Jason's disinterest quickly turned to what she might have called mild shock when she showed him the picture of his newly redecorated memorial, teal eyes widening while his mouth parted just a little. "Why?"
"He saw the little show you put on with the skittles you cheated me out of and, I don't know, thought you'd find it funny." She released the phone into his hands so he could get a better look at it.
He muttered something under his breath, and she watched his face settle into something like confusion, but softer. The same something that made it so hard to believe and the Jason Todd described on the batcomputer were one in the same.
"Dick and Bruce had one of those big fights about it that they think no one else notices." She awkwardly tapped her pencil against the tabletop while he continued to sit in silence and she thought that maybe showing him had been a bad idea. "I get you don't like them and whatever, but I guess maybe 'I' thought you'd think it's a little funny too?"
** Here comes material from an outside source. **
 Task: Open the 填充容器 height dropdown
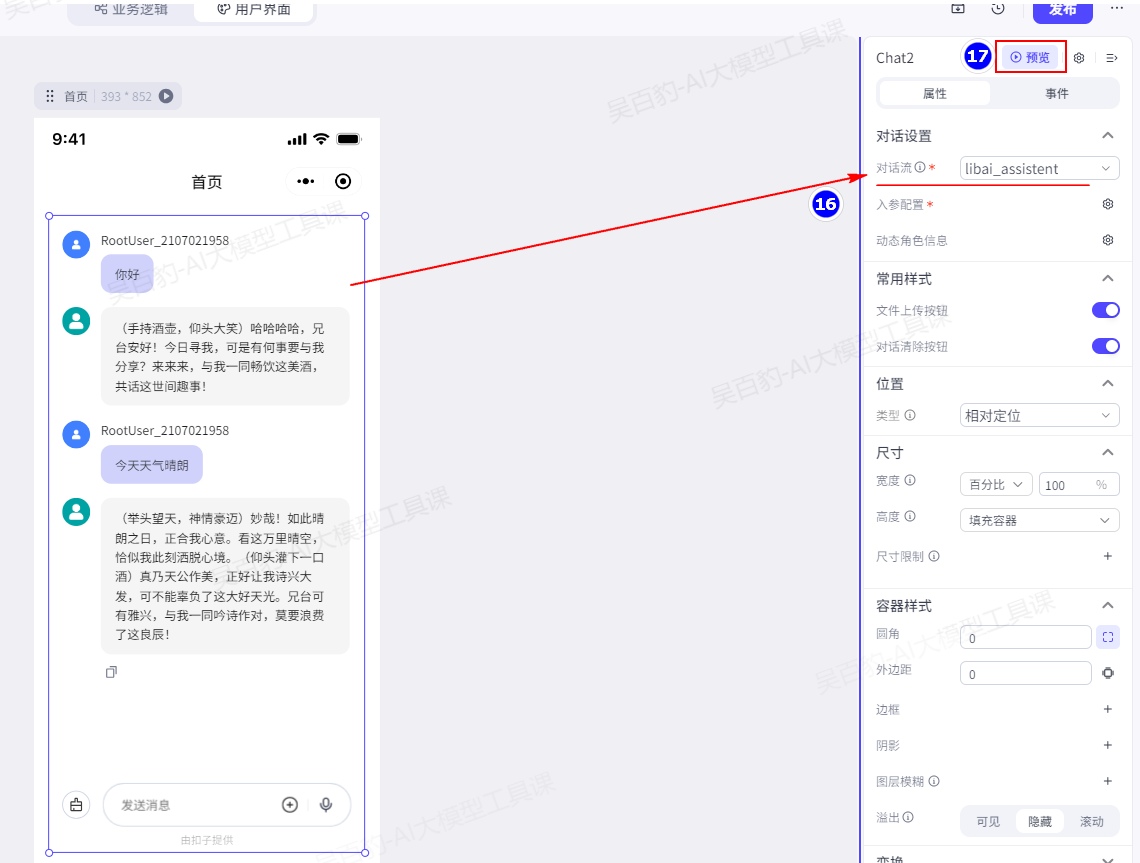coord(1039,520)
"Huh, preciate the irony." He gave a jerky shrug and slid her phone back to her side of the table. "Surprised they haven't burned that fucking thing to the ground after all the shit that went down last year."
"I told you they feel…" A pool stick came from her side, and she threw herself up against the tinted window to avoid. Not that there was any need, Jason was on his feet hand wrapped around the stick before it would have hit her anyway.
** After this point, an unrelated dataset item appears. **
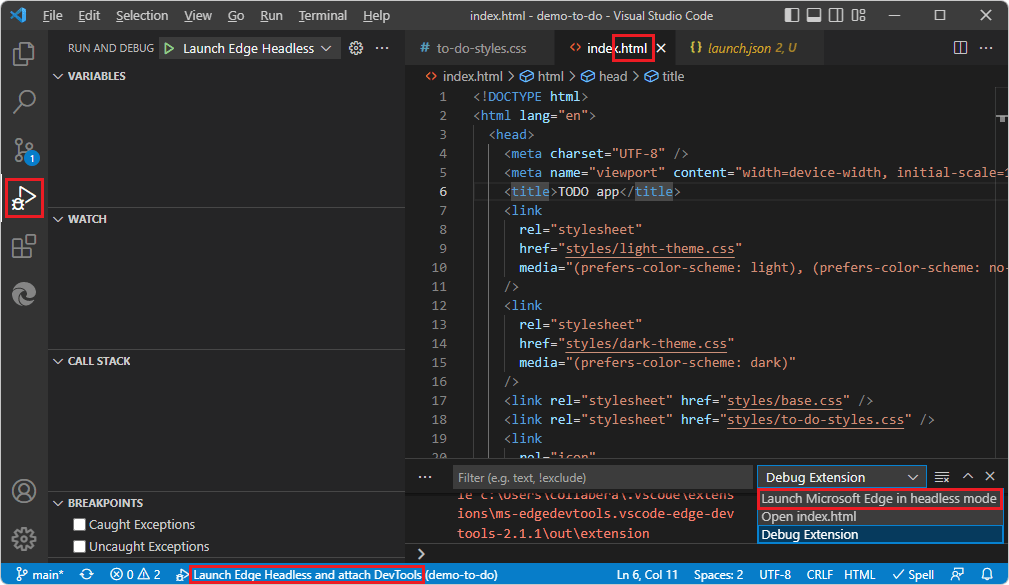Image resolution: width=1009 pixels, height=585 pixels.
Task: Select the Extensions icon
Action: tap(23, 246)
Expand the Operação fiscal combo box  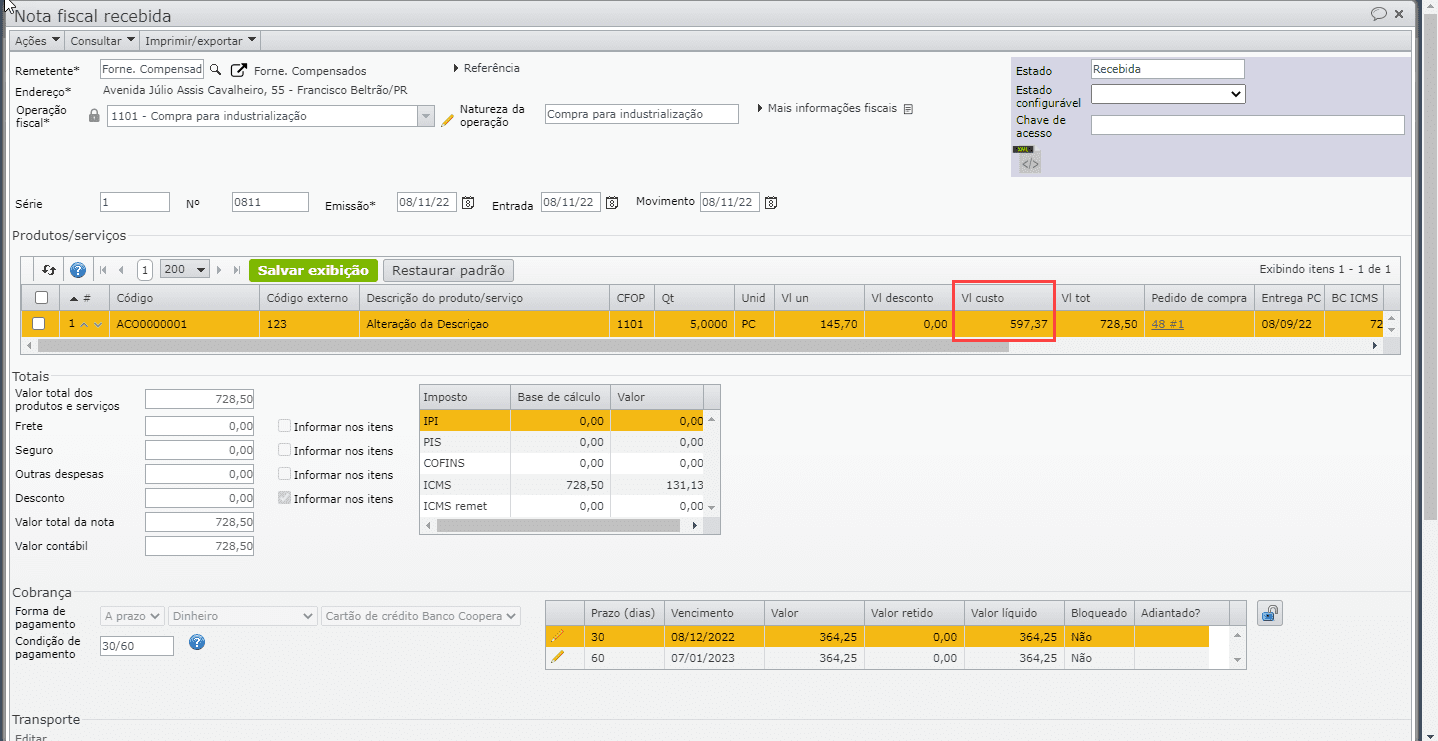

"Guys, seriously, keep the fight away from the lady so she can get her fucking homework done." He seemed more amused than anything, even as he flung the stick and it's holder the few meters to the bar.
"The 'lady' chipped ma tooth when I mistook her for Gleeson!" Someone yelled from the bar entrance where the brawl was still in full swing.
"She aint a four foot beatnick ya blind fucktard!" Jason yelled back, leaning over their table.
"Hey, Ima four foot beatnick with a pretty face!" Another higher pitched voice called and Steph peeked over the back of the booth to find the speaker, a short, scrawny man standing on top of the pool table, kicking at some guy who was trying to grab him around his ankles.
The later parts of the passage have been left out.